I was cynical about the Met, both in terms of how fit they are, and how racist they might be. Well, I was wrong. The officers I dealt with were terrific. Let's see if our man caves and and pleads guilty at the last moment, like yours.

John, Leicester

I was the victim of a burglary in which my bike was stolen... four months later it's appeared on yet the police simply can't do anything due to being understaffed. I am literally faced with the prospect of taking law into my own hands or letting the bike slip through the net thanks to poor staffing.

John, UK

My brother was murdered in a knife mugging in Birmingham City Centre in 2005. It had a devastating impact on my family, and continues to do so to this day. The crime was committed by three teenagers, who were given pathetically short sentences - some of them are already free and walking the streets due to the ludicrous way in which the CPS run an informal "plea bargaining" system.
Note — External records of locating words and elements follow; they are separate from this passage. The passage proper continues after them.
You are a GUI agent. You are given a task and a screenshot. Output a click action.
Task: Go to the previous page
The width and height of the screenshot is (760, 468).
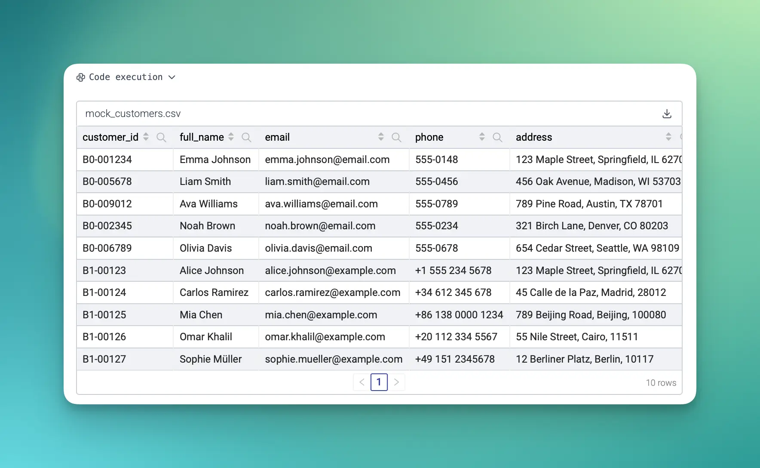pyautogui.click(x=362, y=382)
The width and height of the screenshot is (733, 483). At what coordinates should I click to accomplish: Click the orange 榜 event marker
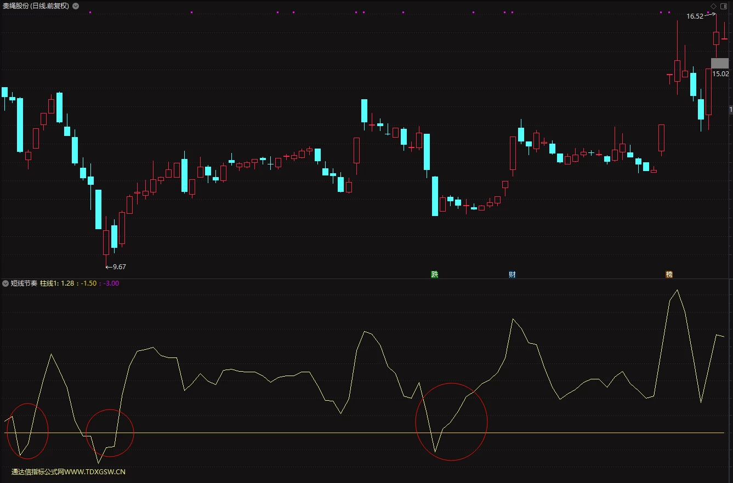(669, 274)
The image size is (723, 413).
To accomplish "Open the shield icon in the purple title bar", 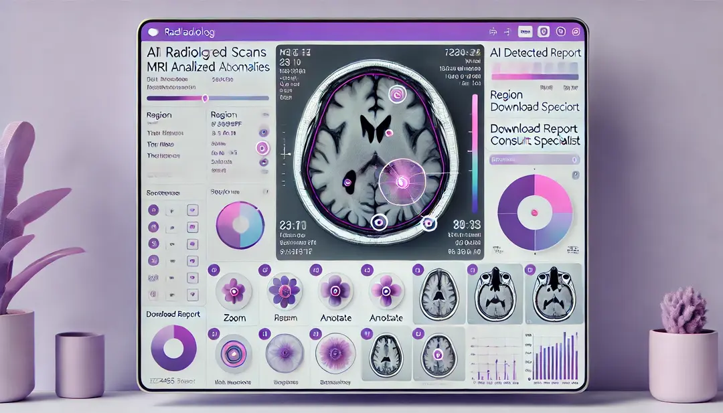I will (543, 31).
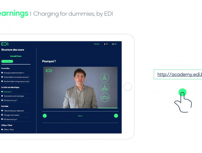Image resolution: width=202 pixels, height=153 pixels.
Task: Click the EDI logo in the header
Action: click(x=5, y=44)
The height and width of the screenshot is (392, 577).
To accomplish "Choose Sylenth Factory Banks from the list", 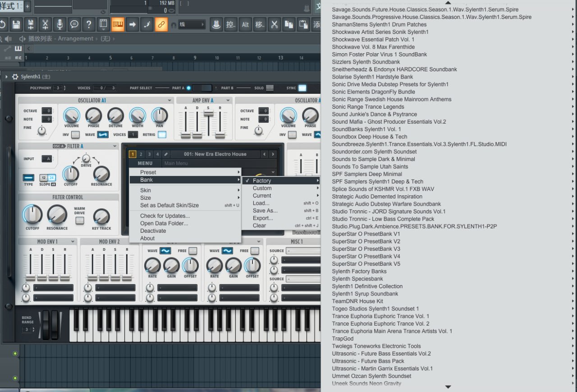I will 359,271.
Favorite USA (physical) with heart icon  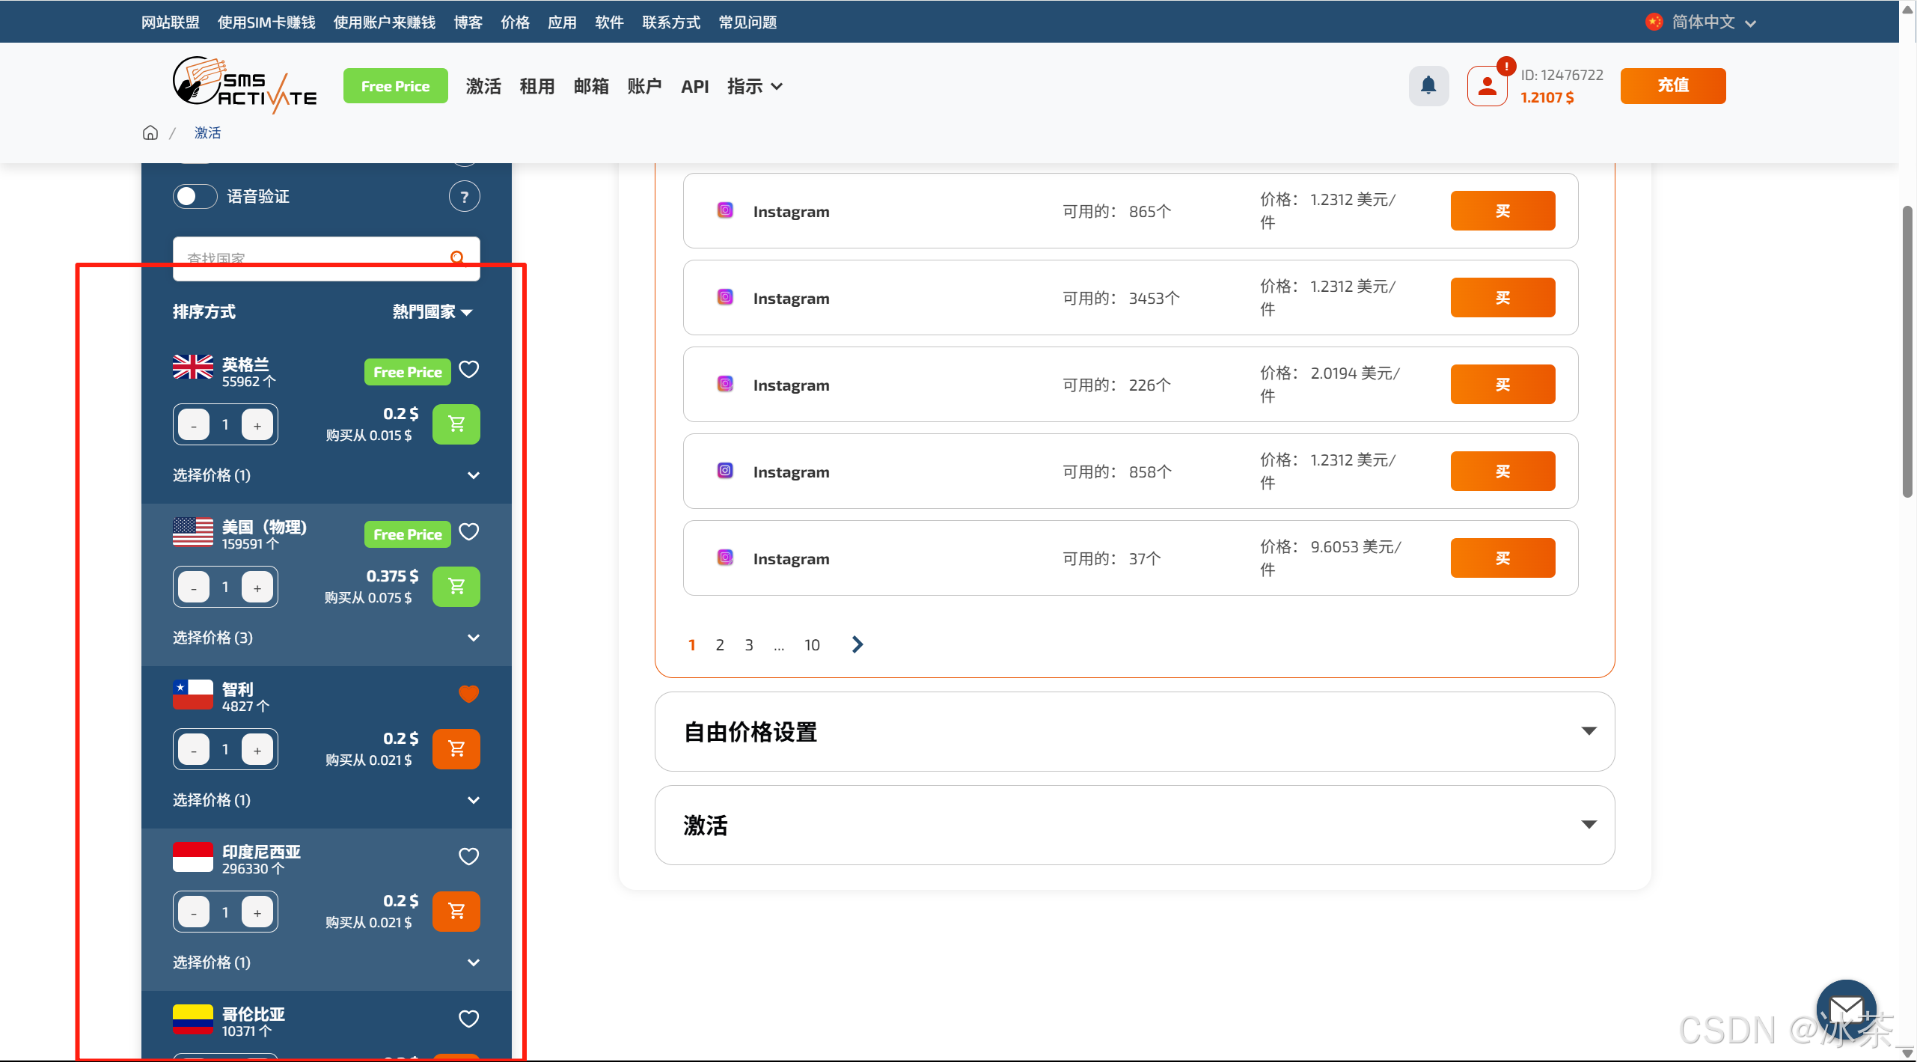(468, 532)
Regarding Tom Symond's comments about the Winsor review, I think he is probably correct. However, people must recognise that a police officer's job is becoming more and more desk based, so it isn't surprising fitness is being degraded. As a result of my the loss of my brother I'm now a Special Constable trying to help others who are vulnerable and in need of assistance, and hope to become a Regular Constable in the near future.

Sophie, Warwick

Image caption,
A mugging takes place every two minutes in the UK on average

I was mugged by two men at knifepoint in Birmingham city centre in May 2010 as I walked from my office to the train station in broad daylight.

I managed to stop a passerby and used their phone to call the police who arrived shortly afterwards. We drove about in the police car looking for my attackers but found nothing. All CCTV cameras caught was the back of their heads a few moments prior to the mugging (they knew where the cameras were) and there were no other leads. The two men have never been brought to justice.
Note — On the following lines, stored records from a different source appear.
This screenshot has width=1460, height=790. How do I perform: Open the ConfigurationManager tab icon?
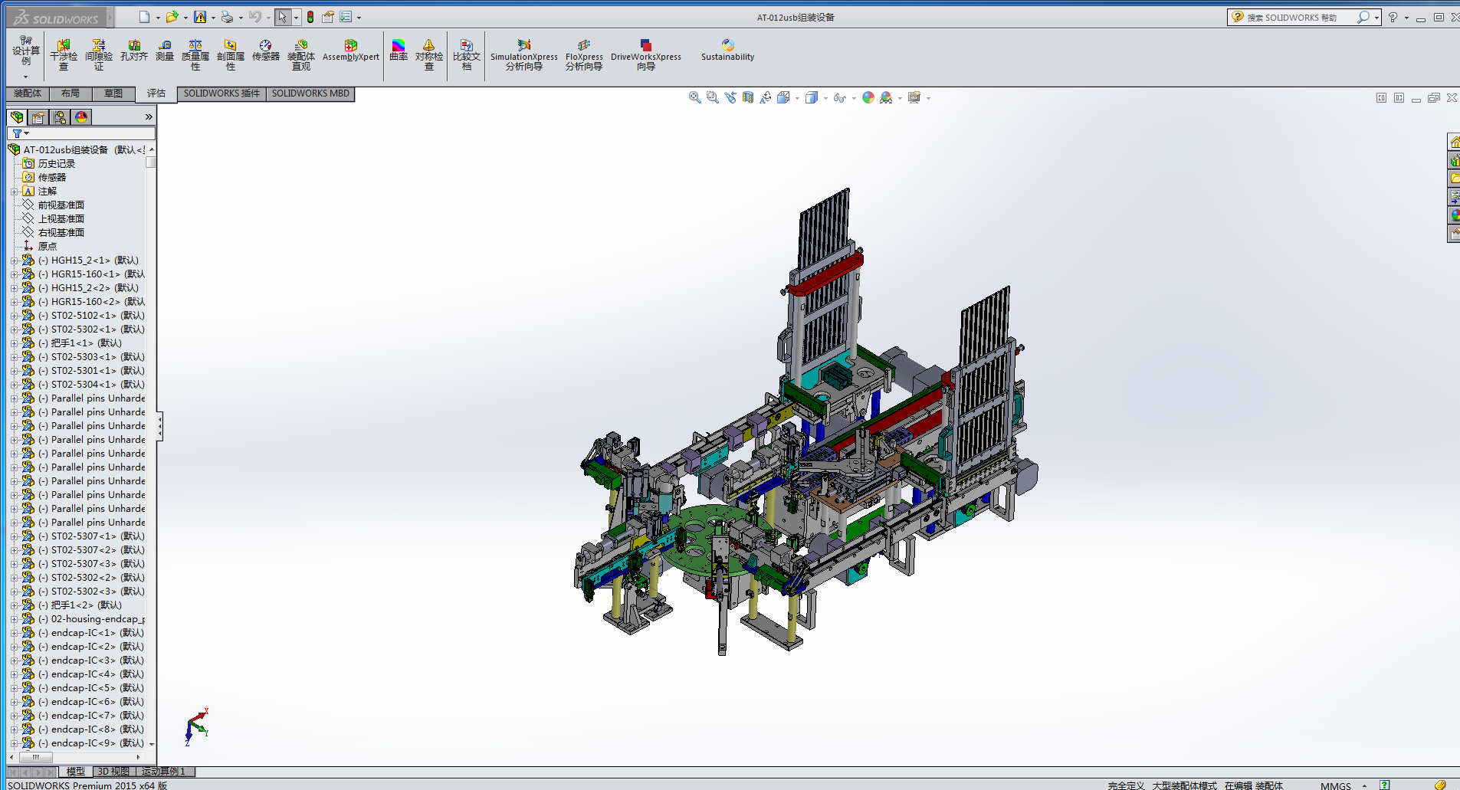coord(60,117)
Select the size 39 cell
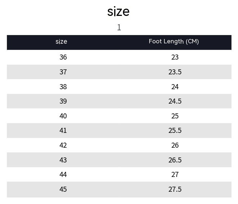 coord(63,101)
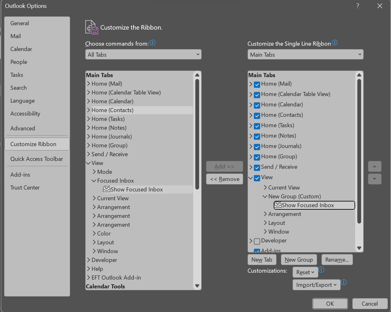
Task: Click the Remove button
Action: [225, 179]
The attack has had a lasting effect on me - I still struggle with being in Birmingham city centre, have a fear of being followed and of anyone wearing a hoodie or looking at me in a certain way. My almost empty bag (minus laptop, iPhone, cash) was found months later in some bushes about half mile from where I was attacked and yet no finger prints were taken of the bag or its contents. I was not informed that it had been found for weeks (and only because a lady found it under her desk).

The bag was stolen from me in one police jurisdiction and found in another - perhaps the reason for poor communication, a lack of joined up thinking and disregard for me as a victim of crime. I feel disappointed that the perpetrators weren't brought to justice and worry that one day I will walk down the street and see the same two men.

Claire, London

Rather annoyingly I had my Kindle stolen from my bag on a train three months ago - as I sat next to it. I phoned Amazon to remove the link between the device and my credit card - and Amazon were able to tell me the name of the person who'd re-registered the Kindle by using the unique identifier. Amazon told me they could pass on his address to the police if they received a formal request from them. I reported the theft and passed on this information - but nothing was done and I eventually asked Amazon to deactivate the device entirely. Very frustrating.